▶ _REQUIRED TASK_: Render every line of the listing below as a Markdown table with the columns Row and Line, skipping blank lines.

"""

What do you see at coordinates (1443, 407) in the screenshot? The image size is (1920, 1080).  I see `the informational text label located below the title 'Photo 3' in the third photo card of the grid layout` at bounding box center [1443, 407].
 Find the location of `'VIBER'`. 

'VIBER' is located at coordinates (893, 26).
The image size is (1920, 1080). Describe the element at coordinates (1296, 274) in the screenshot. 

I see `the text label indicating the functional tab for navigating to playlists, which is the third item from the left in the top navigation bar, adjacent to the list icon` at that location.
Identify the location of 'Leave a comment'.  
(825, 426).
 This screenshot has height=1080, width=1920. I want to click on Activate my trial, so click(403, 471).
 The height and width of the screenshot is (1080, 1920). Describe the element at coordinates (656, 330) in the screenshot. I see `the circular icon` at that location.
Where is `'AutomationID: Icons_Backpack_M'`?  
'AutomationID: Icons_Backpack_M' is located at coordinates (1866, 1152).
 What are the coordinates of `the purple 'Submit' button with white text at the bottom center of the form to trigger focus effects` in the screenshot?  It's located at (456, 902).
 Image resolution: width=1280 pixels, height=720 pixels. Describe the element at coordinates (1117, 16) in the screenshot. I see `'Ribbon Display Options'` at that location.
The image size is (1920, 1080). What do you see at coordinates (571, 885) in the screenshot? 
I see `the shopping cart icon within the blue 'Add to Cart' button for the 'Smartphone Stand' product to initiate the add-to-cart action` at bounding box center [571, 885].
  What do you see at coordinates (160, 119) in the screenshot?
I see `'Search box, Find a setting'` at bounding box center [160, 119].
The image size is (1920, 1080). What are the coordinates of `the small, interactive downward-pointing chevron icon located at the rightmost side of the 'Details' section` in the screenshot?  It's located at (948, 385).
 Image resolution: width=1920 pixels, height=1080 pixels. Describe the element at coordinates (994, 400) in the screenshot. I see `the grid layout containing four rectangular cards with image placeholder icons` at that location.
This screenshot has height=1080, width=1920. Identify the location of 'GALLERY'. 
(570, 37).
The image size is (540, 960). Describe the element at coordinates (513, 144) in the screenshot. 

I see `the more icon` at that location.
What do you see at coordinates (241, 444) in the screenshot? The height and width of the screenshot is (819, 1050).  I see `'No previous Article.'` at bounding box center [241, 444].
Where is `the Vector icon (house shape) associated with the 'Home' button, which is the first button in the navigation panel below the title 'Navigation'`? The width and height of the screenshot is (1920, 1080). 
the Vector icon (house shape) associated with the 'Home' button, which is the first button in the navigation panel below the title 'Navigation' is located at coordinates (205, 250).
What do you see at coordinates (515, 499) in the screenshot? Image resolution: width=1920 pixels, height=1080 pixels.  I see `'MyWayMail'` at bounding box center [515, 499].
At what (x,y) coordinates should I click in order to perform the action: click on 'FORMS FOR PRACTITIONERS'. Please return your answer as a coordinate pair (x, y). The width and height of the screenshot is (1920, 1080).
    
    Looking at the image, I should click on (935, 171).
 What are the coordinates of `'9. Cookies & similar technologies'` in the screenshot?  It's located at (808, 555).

"""

▶ _TASK OUTPUT_:
| Row | Line |
|---|---|
| 1 | What do you see at coordinates (1443, 407) in the screenshot? The image size is (1920, 1080).  I see `the informational text label located below the title 'Photo 3' in the third photo card of the grid layout` at bounding box center [1443, 407]. |
| 2 |  Find the location of `'VIBER'`.  |
| 3 | 'VIBER' is located at coordinates (893, 26). |
| 4 | The image size is (1920, 1080). Describe the element at coordinates (1296, 274) in the screenshot.  |
| 5 | I see `the text label indicating the functional tab for navigating to playlists, which is the third item from the left in the top navigation bar, adjacent to the list icon` at that location. |
| 6 | Identify the location of 'Leave a comment'.   |
| 7 | (825, 426). |
| 8 |  This screenshot has height=1080, width=1920. I want to click on Activate my trial, so click(403, 471). |
| 9 |  The height and width of the screenshot is (1080, 1920). Describe the element at coordinates (656, 330) in the screenshot. I see `the circular icon` at that location. |
| 10 | Where is `'AutomationID: Icons_Backpack_M'`?   |
| 11 | 'AutomationID: Icons_Backpack_M' is located at coordinates (1866, 1152). |
| 12 |  What are the coordinates of `the purple 'Submit' button with white text at the bottom center of the form to trigger focus effects` in the screenshot?  It's located at (456, 902). |
| 13 |  Image resolution: width=1280 pixels, height=720 pixels. Describe the element at coordinates (1117, 16) in the screenshot. I see `'Ribbon Display Options'` at that location. |
| 14 | The image size is (1920, 1080). What do you see at coordinates (571, 885) in the screenshot?  |
| 15 | I see `the shopping cart icon within the blue 'Add to Cart' button for the 'Smartphone Stand' product to initiate the add-to-cart action` at bounding box center [571, 885]. |
| 16 |   What do you see at coordinates (160, 119) in the screenshot? |
| 17 | I see `'Search box, Find a setting'` at bounding box center [160, 119]. |
| 18 | The image size is (1920, 1080). What are the coordinates of `the small, interactive downward-pointing chevron icon located at the rightmost side of the 'Details' section` in the screenshot?  It's located at (948, 385). |
| 19 |  Image resolution: width=1920 pixels, height=1080 pixels. Describe the element at coordinates (994, 400) in the screenshot. I see `the grid layout containing four rectangular cards with image placeholder icons` at that location. |
| 20 | This screenshot has height=1080, width=1920. Identify the location of 'GALLERY'.  |
| 21 | (570, 37). |
| 22 | The image size is (540, 960). Describe the element at coordinates (513, 144) in the screenshot.  |
| 23 | I see `the more icon` at that location. |
| 24 | What do you see at coordinates (241, 444) in the screenshot? The height and width of the screenshot is (819, 1050).  I see `'No previous Article.'` at bounding box center [241, 444]. |
| 25 | Where is `the Vector icon (house shape) associated with the 'Home' button, which is the first button in the navigation panel below the title 'Navigation'`? The width and height of the screenshot is (1920, 1080).  |
| 26 | the Vector icon (house shape) associated with the 'Home' button, which is the first button in the navigation panel below the title 'Navigation' is located at coordinates (205, 250). |
| 27 | What do you see at coordinates (515, 499) in the screenshot? Image resolution: width=1920 pixels, height=1080 pixels.  I see `'MyWayMail'` at bounding box center [515, 499]. |
| 28 | At what (x,y) coordinates should I click in order to perform the action: click on 'FORMS FOR PRACTITIONERS'. Please return your answer as a coordinate pair (x, y). The width and height of the screenshot is (1920, 1080). |
| 29 |     Looking at the image, I should click on (935, 171). |
| 30 |  What are the coordinates of `'9. Cookies & similar technologies'` in the screenshot?  It's located at (808, 555). |